Various rehabilitation approaches have been suggested for patients with stroke. Longitudinal studies may provide insights for brain networks at different stages during the recovery processes (Liang et al., 2010). It is obvious that one has to construct dynamic temporal networks, as environmental contingencies vary in the re-organization processes associated with treatments of stroke (Vértes and Bullmore, 2015). It would be expected that FN analysis can shed light on the distinctive roles of various therapies for rehabilitation. It may also be expected that complexity in connectivity re-organization will prove to be a dynamically characteristic variable over longer time scales and useful for lesion inference (Zavaglia et al., 2015). Additionally, it is necessary to construct a database of healthy subjects as a reference and then compare the patients to this reference. In this respect, computational models may provide insightful predictions for the specific profile of neural or behavioral changes following stroke (Forkert et al., 2015).

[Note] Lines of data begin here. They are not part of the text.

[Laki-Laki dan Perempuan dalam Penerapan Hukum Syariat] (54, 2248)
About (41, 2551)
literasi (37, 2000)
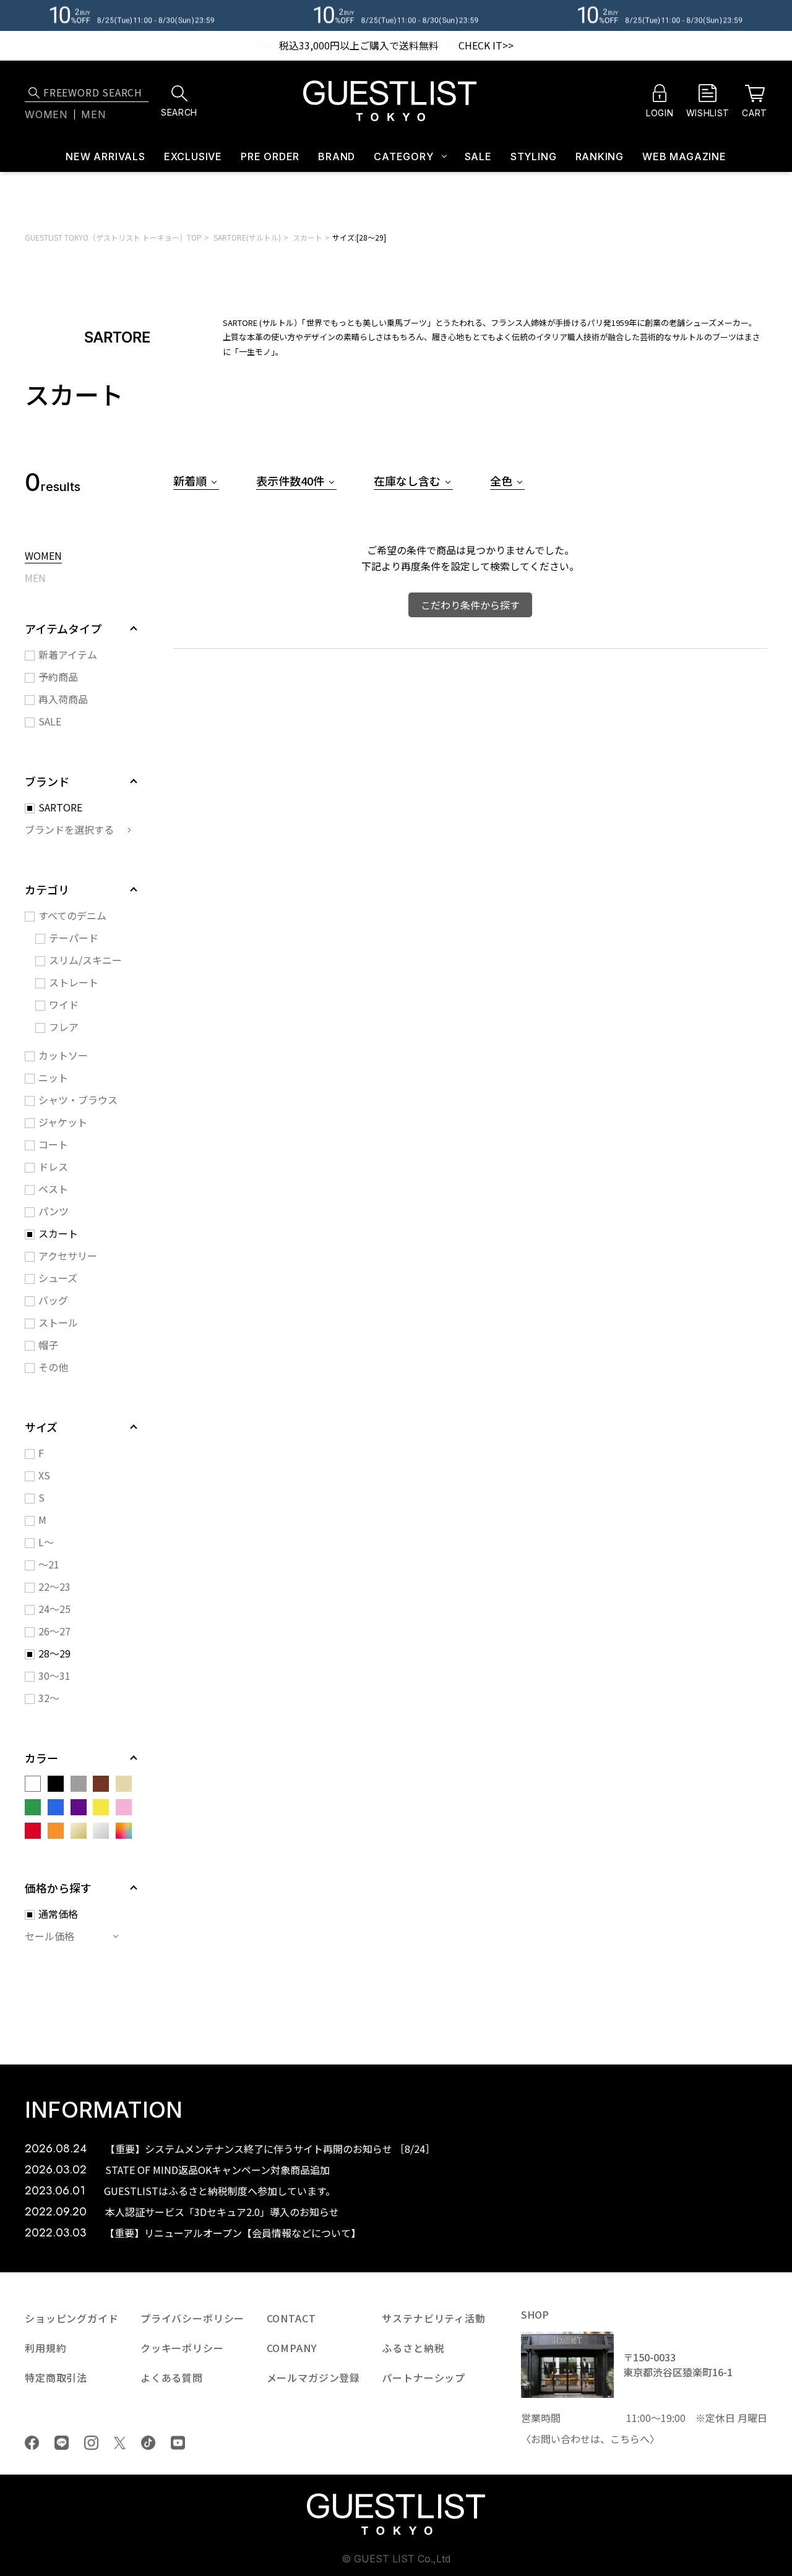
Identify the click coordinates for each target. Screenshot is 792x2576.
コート (53, 1144)
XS (44, 1475)
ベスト (53, 1188)
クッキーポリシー (182, 2347)
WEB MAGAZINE (684, 156)
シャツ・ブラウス (78, 1099)
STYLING (533, 156)
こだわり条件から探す (470, 604)
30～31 (54, 1675)
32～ (48, 1697)
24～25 (54, 1608)
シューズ (57, 1277)
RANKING (599, 156)
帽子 (48, 1344)
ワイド (64, 1004)
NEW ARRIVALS (105, 156)
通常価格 (58, 1913)
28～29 (54, 1653)
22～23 (54, 1586)
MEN (35, 579)
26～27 (54, 1631)
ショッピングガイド (72, 2318)
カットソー (63, 1055)
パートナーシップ (423, 2377)
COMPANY (292, 2347)
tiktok (148, 2443)
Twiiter (120, 2443)
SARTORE (60, 807)
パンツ (53, 1211)
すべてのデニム (72, 915)
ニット (53, 1077)
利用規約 (45, 2347)
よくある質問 (171, 2377)
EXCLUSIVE (193, 156)
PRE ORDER (270, 156)
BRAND (336, 156)
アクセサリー (67, 1255)
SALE (478, 156)
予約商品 (58, 676)
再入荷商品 (63, 698)
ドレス (53, 1166)
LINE (61, 2443)
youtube (178, 2443)
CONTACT (291, 2318)
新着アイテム (67, 654)
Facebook (32, 2443)
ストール (58, 1322)
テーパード (73, 937)
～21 (48, 1564)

It is known that distinct functional reorganizations are involved in different activation patterns following cortical and subcortical strokes, presenting highly heterogeneous lesion locations and sizes. In this work, we focused on brain reorganization in subcortical patients only. Therefore, further studies with our approach in patients with cortical lesions are required in order to check whether the functional connectivity reconfiguration mechanisms as presented in this work hold for more general interpretations in other patient group. In addition, one would need a larger sample size of stroke patients to increase the statistical power of the correlation between the complexity measures and the clinical FMA scores. In particular we plan to check whether similar signatures of connectivity reorganizations hold for moderate stroke patients of mild FMA scores. For moderately impaired patients, the statistical evaluation may even challenge the connectivity reorganization mechanism since moderately impaired patients could benefit more readily from re-adaption after stroke. Although the present study focused on patients in the chronic state, the method shows potential for exploring the prediction of training and rehabilitation in acute state of stroke patients.

In summary, we have proposed a unified framework for assessing the hypothesis of random reorganization of FNs following stroke. Based on individual anomaly brain functional networks, we identified regions of interest which are most stroke relevant using a data-driven algorithm. We suggest that entropy complexity measures can be used to assess the random reorganization mechanisms, which are significantly correlated with the clinical assessments.